I've been at a meeting of research libraries here in Philadelphia these past two days; a topic that came up a bit was the sorts of services that libraries might offer individuals and research groups in managing their research collections. I was reminded about my post about internal Edinburgh proposals for an archive service, last year. Subsequent to that it struck me that there is quite a range of services that could be offered by some combination of Library and IT services; I mentioned some of these, and there seemed to be some resonance. There could well be more, but my list included:
  • a managed current storage system with "guaranteed" backup, possibly related to the unit or department rather than individual
  • a "bit bucket" archive for selected data files, to be kept in some sense as a record (perhaps representing some critical project phase) for extended periods, probably with mainly internal access (but possibly including access by external partners, ie "semi-internal"). Might conflate to...
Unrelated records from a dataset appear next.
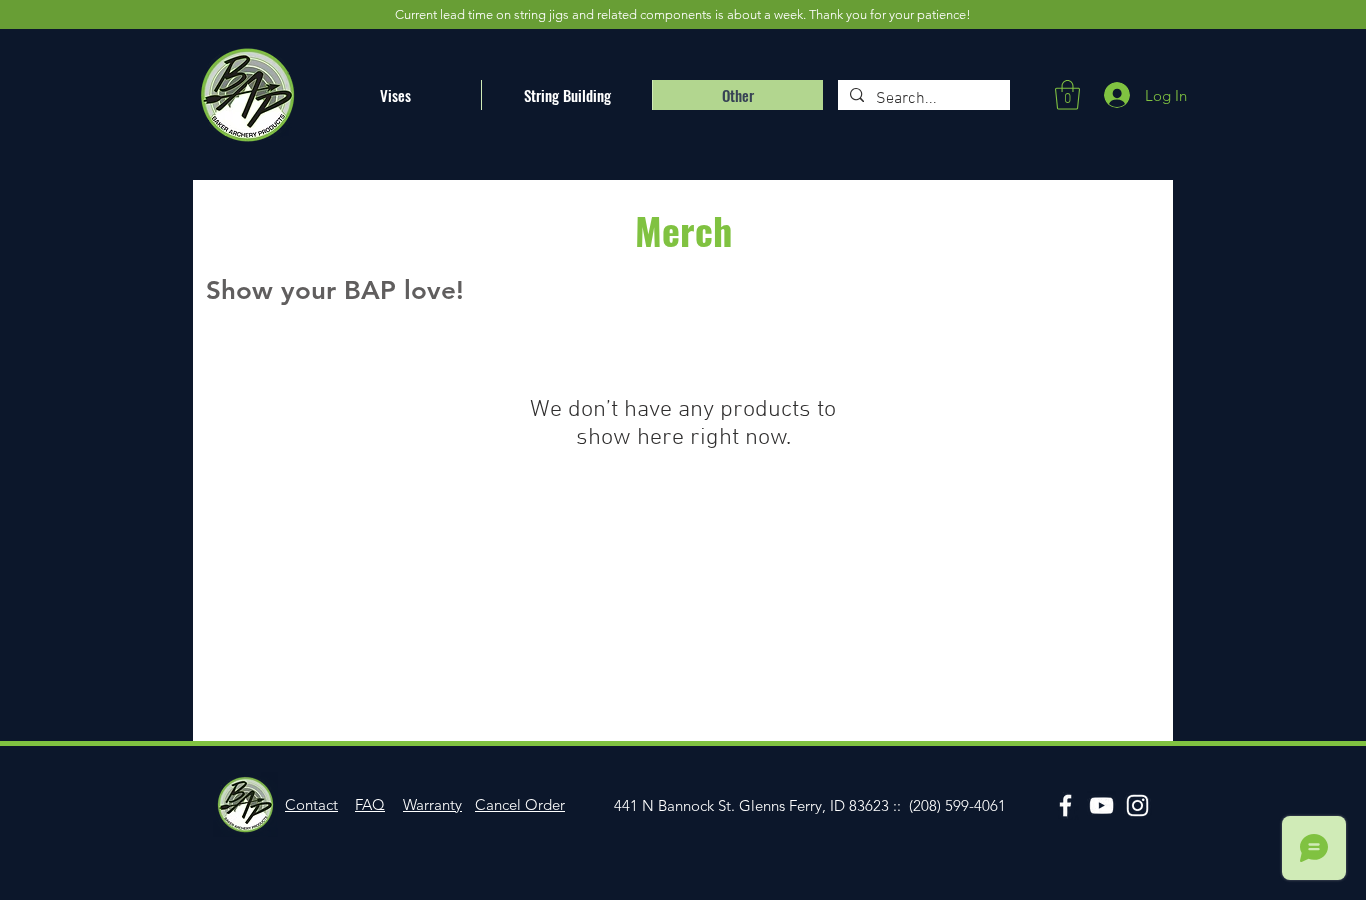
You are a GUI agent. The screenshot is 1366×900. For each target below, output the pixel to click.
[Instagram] (1137, 805)
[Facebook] (1065, 805)
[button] (1067, 95)
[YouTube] (1101, 805)
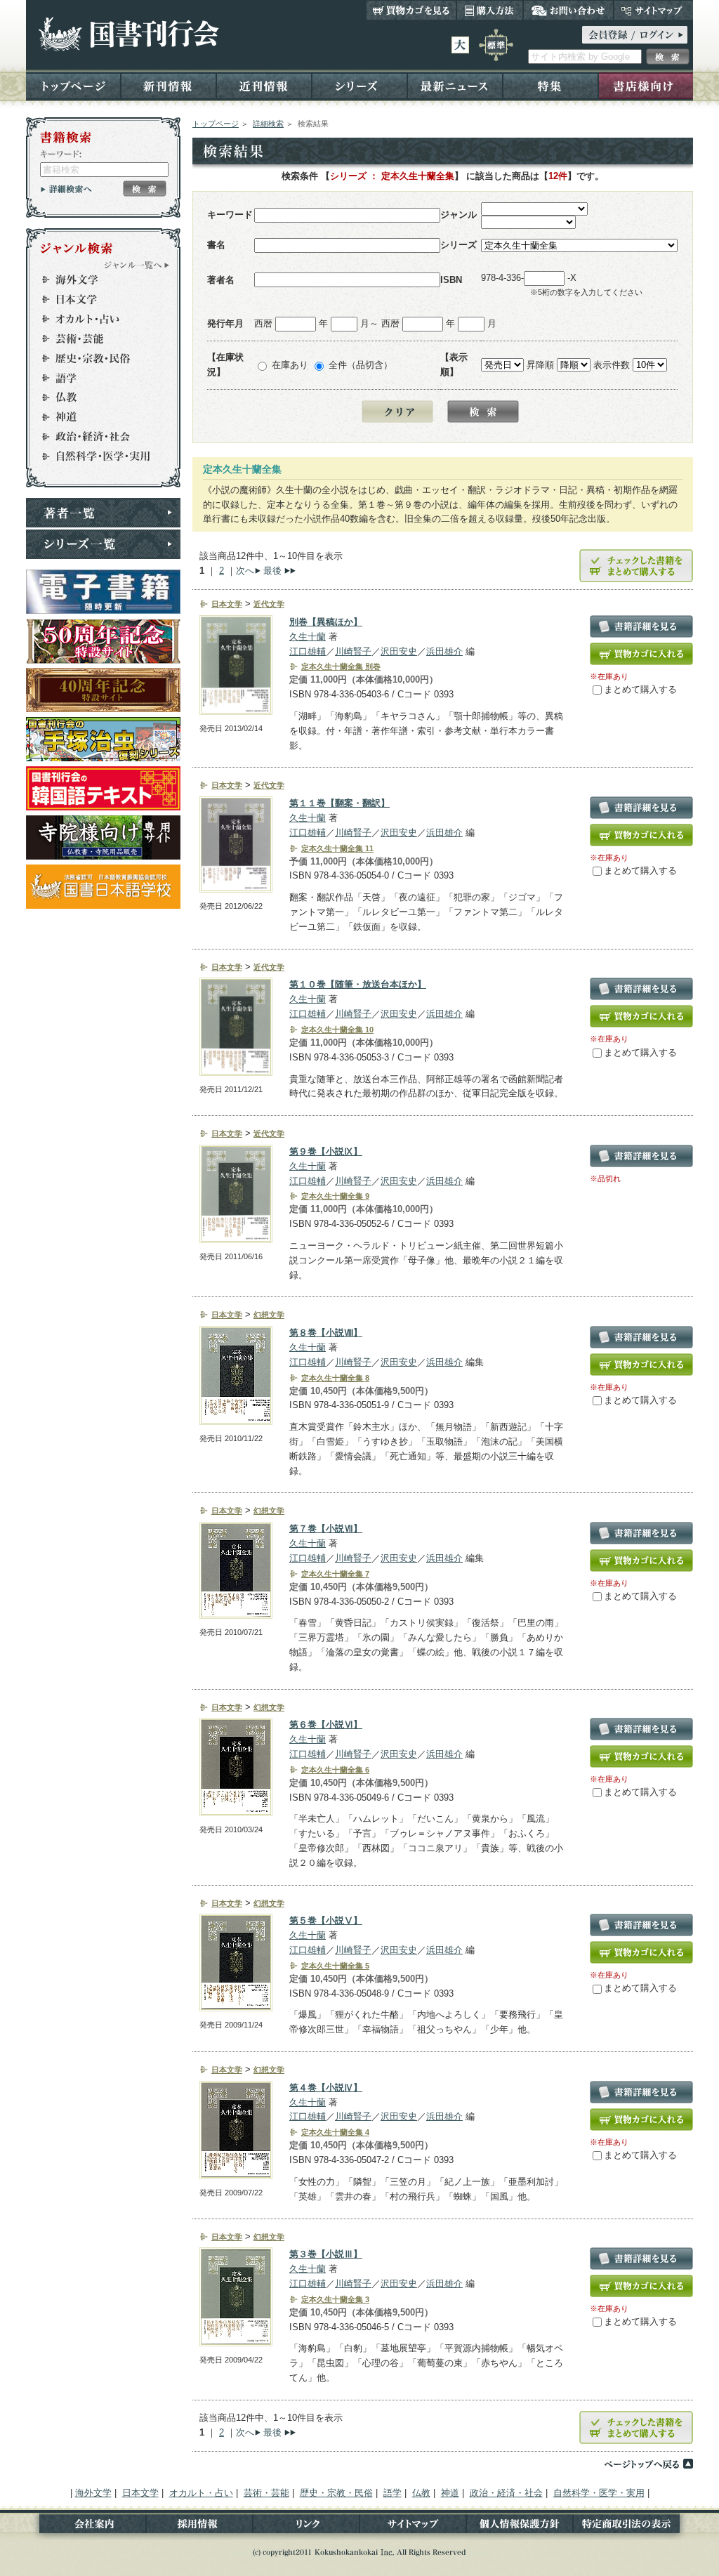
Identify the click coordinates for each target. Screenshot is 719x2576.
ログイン (634, 35)
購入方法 (489, 10)
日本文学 (97, 299)
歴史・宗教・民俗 (97, 358)
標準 (496, 45)
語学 (97, 378)
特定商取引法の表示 (633, 2526)
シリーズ (359, 85)
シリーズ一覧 (103, 544)
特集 (550, 85)
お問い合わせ (568, 10)
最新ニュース (455, 85)
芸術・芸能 (97, 338)
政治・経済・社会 (97, 437)
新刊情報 (168, 85)
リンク (306, 2526)
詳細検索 (268, 123)
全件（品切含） (361, 365)
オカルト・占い (97, 319)
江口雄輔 (307, 651)
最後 (272, 570)
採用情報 (199, 2526)
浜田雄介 (444, 651)
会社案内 (86, 2526)
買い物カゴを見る (411, 10)
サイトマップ (653, 10)
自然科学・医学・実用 (97, 456)
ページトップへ (648, 2464)
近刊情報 (264, 85)
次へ (245, 570)
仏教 (97, 397)
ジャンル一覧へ (137, 265)
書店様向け (645, 85)
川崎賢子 (353, 651)
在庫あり (290, 365)
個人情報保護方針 (519, 2526)
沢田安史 (399, 651)
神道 (97, 417)
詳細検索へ (66, 189)
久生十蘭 (307, 636)
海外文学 (97, 279)
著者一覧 (103, 512)
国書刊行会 (128, 34)
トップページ (73, 85)
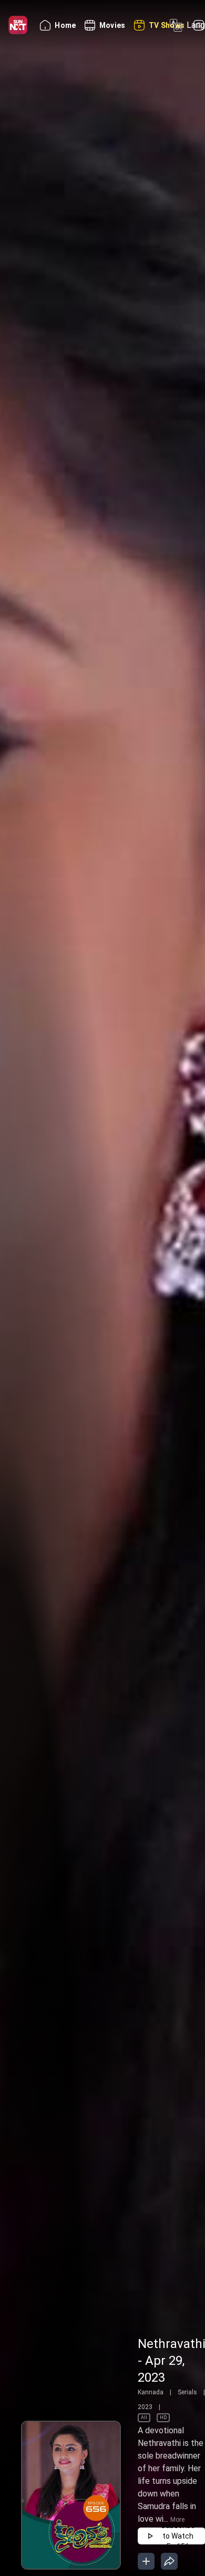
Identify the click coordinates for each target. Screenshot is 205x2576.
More (177, 2519)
  • a data repository, which I would see as containing all or most data in support of publication. This would need to be static (the data supports the publication and should represent it), but might need to have some kind of managed external access. This might extend to...
  • a full-blown digital preservation system, ie with some commitment to OAIS-type capabilities, keeping the data usable. As well as that we have the now customary (if not very full)...
  • publications repository, or perhaps this might grow to be...
  • a managed publications system providing support for joint development of papers and support for publication submission, and including retention & exposure of drafts or final versions as appropriate.
I really like the latter idea, which I have seen various references to. Perhaps we could persuade people to deposit if the cost of deposit was LESS than the cost of non-deposit. The negative-cost repository, I like that!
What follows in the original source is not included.